(Québec) Des organismes qui défendent les droits des personnes trans ou qui leur offrent du soutien reçoivent un volume d’appels en croissance depuis que le gouvernement Legault a déposé un projet de loi qui ferait à nouveau dépendre le changement de sexe à l’état civil d’une intervention chirurgicale génitale.

En entrevue avec La Presse, le directeur général de l’organisme Interligne (anciennement Gai Écoute), Pascal Vaillancourt, confirme que la vaste majorité des appels reçus depuis quelques jours à sa ligne d’écoute proviennent de personnes trans et de membres de leur famille en détresse. Selon lui, le projet de loi 2 déposé la semaine dernière par le ministre de la Justice, Simon Jolin-Barrette, est « violent » pour ces personnes, qui ont l’impression qu’« on invalide leur identité ».

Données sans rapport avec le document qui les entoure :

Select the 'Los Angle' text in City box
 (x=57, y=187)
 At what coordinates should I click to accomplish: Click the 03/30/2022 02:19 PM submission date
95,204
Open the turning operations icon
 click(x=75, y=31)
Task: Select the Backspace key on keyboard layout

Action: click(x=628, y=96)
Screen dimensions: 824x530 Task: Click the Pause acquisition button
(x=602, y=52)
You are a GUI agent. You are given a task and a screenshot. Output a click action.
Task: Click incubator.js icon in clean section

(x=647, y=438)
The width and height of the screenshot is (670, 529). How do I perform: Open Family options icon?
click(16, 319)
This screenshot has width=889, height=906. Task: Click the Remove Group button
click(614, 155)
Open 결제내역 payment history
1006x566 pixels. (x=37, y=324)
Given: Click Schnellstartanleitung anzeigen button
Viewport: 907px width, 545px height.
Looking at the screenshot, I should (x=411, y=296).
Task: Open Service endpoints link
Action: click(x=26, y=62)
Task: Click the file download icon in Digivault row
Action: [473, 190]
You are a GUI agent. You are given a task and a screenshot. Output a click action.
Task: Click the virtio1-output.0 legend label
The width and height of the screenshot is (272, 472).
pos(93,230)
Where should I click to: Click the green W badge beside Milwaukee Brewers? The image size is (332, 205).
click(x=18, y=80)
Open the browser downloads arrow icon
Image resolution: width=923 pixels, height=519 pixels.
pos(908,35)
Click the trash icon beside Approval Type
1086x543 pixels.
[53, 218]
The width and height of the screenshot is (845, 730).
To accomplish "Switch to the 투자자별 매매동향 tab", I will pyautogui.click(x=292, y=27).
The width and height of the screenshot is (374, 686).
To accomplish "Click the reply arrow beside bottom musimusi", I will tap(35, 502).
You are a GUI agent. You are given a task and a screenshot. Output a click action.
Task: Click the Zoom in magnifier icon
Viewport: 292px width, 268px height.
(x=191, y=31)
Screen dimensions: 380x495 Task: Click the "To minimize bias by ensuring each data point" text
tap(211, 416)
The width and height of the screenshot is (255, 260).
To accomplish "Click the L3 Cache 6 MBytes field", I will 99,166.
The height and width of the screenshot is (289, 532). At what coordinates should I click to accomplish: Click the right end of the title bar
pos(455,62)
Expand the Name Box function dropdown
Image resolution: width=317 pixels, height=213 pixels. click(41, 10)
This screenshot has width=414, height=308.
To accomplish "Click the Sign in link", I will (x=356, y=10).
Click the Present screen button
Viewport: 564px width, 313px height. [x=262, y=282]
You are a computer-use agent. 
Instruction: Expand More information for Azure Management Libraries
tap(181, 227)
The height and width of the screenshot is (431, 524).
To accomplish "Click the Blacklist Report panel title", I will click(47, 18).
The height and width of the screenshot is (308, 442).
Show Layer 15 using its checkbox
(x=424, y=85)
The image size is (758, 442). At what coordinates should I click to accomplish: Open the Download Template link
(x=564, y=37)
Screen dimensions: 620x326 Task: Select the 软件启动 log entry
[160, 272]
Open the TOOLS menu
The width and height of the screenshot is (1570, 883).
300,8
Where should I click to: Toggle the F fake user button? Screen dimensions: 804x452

« Ce n’est pas à l’État de décider qu’est-ce qu’une personne trans. On contribue vraiment à leur détresse avec ce projet de loi », dénonce-t-il.

« Ce qui est désolant, même [s’il s’agissait] d’une maladresse, ce sont les répercussions et les impacts du projet de loi qui sont très graves. J’espère qu’il y aura des excuses profondes », ajoute M. Vaillancourt.

La mobilisation prend de l’ampleur

Dans son projet de loi, le ministre Jolin-Barrette modifie les conditions requises pour obtenir un changement de la mention de sexe sur les documents de l’état civil, comme le certificat de naissance. Ce document prouve l’identité d’une personne et le suit toute sa vie. Il est exigé dans différents contextes, notamment pour obtenir un passeport.

Québec prévoit ainsi exiger à nouveau qu’une personne subisse (et prouve avoir subi) une intervention chirurgicale génitale permanente pour changer la mention de sexe, ce qui n’était plus requis depuis 2015.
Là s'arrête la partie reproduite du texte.